The grant from the Marcus Foundation will also kickstart four new lines of scientific inquiry into the efficacy of integrative treatments. Leveraging the diagnostic power of the region’s first PET-MRI scanner, the Department of Integrative Medicine and Nutritional Sciences will study the effect of integrative treatments in Lyme disease, Parkinson’s disease, congestive heart failure and chronic fatigue.

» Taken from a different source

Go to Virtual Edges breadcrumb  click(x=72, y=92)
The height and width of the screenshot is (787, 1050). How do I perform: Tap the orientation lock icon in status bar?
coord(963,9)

“Patients are looking for the kind of care that addresses mental and physical well-being, and the Marcus Foundation uniquely understands that consumer revolution,” said Stephen K. Klasko, MD, MBA, president of Thomas Jefferson University and CEO of Jefferson Health. “This incredible gift will help future physicians break through the silos in medicine to understand a more holistic view of care, while fueling new research to make sure we present these options in a safe, well-researched, responsible way.”
Dr. Monti called this a historic moment for integrative medicine as a field and at Jefferson.
“It opens new doorways for improving lives with new perspectives,” he said. “This commitment positions Jefferson to embark on a journey most other institutions would not dream of.”